-
Notifications
You must be signed in to change notification settings - Fork 18
Description
While running indexgather at scale on some larger Slingshot-11 machines I hit verification failures that turned out to be from failed allocations during exstack_init().
I believe this is from the THREADS*THREADS multiplication in the following allocation overflowing:
bale/src/bale_classic/exstack/exstack.upc
Line 86 in 1b8f673
| XStk->wait_done = lgp_all_alloc(THREADS*THREADS,sizeof(int64_t)); |
For 2**16 PEs this was 2**16 * 2**16, which overflows int (I think it's UB, but for my runs it was trying to do a zero sized allocation). I'd expect any number of PEs larger than 46,340 sqrt(2**31-1) to trigger this behavior.
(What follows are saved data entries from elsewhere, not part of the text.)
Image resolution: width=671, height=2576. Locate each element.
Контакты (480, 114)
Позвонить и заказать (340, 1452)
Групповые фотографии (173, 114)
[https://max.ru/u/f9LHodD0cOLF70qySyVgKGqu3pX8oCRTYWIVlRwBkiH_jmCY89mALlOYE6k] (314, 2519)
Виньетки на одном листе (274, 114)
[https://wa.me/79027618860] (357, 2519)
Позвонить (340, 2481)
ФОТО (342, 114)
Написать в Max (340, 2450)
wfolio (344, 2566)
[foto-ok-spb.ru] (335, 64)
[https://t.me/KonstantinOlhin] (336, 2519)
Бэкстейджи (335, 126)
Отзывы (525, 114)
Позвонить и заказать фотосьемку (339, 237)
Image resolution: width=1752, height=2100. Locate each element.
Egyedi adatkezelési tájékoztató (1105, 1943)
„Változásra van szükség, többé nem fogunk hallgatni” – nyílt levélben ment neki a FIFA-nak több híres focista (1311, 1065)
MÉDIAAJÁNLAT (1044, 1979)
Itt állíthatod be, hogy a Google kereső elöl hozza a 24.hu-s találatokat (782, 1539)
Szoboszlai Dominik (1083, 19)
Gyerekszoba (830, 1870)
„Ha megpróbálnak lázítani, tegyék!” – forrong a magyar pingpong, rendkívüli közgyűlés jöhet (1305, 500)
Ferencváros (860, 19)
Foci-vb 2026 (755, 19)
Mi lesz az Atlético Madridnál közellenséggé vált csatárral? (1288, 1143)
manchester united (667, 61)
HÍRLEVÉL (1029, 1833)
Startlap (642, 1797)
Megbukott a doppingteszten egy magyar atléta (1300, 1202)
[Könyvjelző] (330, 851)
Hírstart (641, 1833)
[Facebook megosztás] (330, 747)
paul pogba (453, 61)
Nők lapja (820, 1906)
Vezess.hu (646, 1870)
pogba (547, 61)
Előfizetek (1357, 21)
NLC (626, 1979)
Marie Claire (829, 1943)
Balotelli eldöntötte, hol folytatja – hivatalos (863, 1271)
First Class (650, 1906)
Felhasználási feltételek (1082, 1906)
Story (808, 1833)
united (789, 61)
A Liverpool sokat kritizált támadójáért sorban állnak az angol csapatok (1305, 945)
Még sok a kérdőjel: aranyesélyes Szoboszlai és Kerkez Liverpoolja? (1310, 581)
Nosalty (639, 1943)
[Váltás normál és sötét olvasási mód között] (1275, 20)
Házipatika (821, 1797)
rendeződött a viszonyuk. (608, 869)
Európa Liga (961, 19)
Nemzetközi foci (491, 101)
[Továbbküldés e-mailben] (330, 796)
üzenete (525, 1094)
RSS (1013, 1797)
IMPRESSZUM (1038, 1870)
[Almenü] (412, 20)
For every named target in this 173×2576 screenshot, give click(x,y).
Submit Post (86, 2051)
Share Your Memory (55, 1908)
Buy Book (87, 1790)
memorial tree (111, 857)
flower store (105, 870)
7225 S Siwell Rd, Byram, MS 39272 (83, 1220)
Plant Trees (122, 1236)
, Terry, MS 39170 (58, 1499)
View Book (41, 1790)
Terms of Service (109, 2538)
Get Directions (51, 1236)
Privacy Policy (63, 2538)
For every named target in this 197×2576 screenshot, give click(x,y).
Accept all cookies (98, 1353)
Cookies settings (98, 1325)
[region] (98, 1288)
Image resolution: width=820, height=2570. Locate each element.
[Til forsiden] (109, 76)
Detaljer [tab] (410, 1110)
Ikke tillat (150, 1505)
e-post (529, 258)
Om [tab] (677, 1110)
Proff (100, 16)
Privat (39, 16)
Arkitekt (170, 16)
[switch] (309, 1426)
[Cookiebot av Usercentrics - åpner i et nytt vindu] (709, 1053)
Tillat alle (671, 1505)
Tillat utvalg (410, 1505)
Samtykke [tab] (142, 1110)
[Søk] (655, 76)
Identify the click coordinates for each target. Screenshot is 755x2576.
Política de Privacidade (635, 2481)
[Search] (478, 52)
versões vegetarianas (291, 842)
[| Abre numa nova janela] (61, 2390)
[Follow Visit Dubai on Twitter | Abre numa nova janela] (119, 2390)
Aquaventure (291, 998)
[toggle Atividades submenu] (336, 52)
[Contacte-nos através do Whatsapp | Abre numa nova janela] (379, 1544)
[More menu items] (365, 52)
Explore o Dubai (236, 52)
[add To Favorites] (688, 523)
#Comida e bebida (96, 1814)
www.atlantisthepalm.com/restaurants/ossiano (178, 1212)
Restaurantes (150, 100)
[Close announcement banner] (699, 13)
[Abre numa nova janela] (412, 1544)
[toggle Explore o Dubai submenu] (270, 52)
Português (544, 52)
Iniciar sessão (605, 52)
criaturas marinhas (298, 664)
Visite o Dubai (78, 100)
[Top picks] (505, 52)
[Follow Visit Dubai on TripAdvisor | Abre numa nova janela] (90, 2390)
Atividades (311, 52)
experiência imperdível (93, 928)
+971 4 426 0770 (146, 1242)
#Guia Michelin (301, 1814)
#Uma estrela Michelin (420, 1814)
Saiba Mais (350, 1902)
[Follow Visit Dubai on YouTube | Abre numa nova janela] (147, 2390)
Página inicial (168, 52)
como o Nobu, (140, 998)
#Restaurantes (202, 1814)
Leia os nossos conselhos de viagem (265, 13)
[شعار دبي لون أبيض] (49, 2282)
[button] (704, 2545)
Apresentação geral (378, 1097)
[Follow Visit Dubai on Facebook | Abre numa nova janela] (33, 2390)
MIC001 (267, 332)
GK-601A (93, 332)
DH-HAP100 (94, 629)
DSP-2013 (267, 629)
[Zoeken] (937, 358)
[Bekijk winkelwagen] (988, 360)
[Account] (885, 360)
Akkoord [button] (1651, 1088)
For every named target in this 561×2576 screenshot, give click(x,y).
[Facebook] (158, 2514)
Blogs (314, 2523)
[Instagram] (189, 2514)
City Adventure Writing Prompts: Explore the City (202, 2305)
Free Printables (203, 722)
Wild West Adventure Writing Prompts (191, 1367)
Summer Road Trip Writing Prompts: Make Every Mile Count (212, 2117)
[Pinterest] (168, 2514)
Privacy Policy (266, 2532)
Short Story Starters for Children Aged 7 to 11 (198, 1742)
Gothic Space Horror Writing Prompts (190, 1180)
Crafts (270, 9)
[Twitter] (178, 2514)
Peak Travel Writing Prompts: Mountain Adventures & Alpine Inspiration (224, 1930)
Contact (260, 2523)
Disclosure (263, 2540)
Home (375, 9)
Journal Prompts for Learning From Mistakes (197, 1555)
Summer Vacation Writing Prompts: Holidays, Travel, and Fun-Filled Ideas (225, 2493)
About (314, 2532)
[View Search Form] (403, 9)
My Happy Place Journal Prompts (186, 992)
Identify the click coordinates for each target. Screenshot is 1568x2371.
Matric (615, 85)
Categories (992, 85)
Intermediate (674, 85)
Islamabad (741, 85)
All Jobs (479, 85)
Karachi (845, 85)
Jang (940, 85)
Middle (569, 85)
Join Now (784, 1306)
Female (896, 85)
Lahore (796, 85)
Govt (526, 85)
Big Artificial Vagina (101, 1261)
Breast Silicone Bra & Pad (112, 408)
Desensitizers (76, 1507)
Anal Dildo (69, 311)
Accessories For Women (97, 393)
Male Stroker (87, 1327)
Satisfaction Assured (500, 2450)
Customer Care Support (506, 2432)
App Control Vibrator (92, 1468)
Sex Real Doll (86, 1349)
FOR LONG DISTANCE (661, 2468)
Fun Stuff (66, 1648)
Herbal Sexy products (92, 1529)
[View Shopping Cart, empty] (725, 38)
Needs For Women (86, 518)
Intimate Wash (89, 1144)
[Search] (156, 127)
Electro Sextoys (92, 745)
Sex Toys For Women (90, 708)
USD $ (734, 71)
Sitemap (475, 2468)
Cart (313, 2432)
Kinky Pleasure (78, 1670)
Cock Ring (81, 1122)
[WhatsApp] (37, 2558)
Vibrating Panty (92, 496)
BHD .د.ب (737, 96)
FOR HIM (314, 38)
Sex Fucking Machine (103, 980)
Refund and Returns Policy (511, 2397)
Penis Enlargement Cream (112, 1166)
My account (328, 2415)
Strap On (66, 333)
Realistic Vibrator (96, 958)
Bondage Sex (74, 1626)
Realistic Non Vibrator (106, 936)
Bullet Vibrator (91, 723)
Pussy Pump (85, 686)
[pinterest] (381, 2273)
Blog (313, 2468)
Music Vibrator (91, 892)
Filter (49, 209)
Looking through the code, the only other obvious overflow I saw was:
bale/src/bale_classic/exstack/exstack.upc
Line 112 in 1b8f673
| lgp_put_int64(Xstk->wait_done, MYTHREAD*THREADS + Xstk->put_order[i], 1L); |
I wanted to check if this issue was surprising and whether anybody else has run exstack at this scale. I think 2**16 PEs is 128G of aggregator buffers per node, so it may just be beyond the scale exstack was designed for.